Your answer should be every line below that includes the word "header".

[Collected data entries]
|---|
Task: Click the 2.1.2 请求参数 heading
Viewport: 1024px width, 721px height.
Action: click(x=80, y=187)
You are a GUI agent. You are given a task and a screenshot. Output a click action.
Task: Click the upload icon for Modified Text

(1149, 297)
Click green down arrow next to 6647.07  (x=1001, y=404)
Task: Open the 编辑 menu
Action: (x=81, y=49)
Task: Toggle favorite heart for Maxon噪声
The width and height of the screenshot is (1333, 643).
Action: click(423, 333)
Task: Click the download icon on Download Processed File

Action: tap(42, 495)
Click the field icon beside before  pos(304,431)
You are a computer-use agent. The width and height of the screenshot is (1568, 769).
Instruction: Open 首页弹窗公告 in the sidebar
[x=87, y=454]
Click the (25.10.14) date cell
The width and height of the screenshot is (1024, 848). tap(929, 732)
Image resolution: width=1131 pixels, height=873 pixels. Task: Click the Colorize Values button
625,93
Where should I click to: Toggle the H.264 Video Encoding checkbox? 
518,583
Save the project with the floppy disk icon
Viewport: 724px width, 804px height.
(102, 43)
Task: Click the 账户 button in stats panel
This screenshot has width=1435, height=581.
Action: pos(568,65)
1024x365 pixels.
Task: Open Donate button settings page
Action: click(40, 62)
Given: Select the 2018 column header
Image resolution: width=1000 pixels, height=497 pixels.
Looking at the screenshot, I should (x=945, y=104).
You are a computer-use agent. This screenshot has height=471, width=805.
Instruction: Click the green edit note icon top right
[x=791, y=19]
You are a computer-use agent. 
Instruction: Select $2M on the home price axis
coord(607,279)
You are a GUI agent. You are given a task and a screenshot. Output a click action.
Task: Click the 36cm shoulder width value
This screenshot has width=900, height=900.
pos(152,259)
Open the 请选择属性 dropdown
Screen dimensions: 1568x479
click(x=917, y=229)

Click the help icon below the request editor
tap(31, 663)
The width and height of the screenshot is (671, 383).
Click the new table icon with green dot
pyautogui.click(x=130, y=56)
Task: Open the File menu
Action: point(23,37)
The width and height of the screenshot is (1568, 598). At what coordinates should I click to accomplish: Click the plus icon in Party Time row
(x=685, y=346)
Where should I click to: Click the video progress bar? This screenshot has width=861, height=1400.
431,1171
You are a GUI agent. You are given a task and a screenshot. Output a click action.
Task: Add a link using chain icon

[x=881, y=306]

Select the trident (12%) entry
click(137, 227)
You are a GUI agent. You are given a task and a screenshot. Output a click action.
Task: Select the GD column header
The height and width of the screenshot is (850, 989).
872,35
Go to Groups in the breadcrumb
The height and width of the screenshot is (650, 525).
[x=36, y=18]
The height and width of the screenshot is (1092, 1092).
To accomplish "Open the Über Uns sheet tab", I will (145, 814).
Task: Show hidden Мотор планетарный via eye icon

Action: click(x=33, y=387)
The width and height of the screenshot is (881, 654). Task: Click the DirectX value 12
|---|
• _Exercise response_
Given: Select the 2018 column header
Task: Select the GD column header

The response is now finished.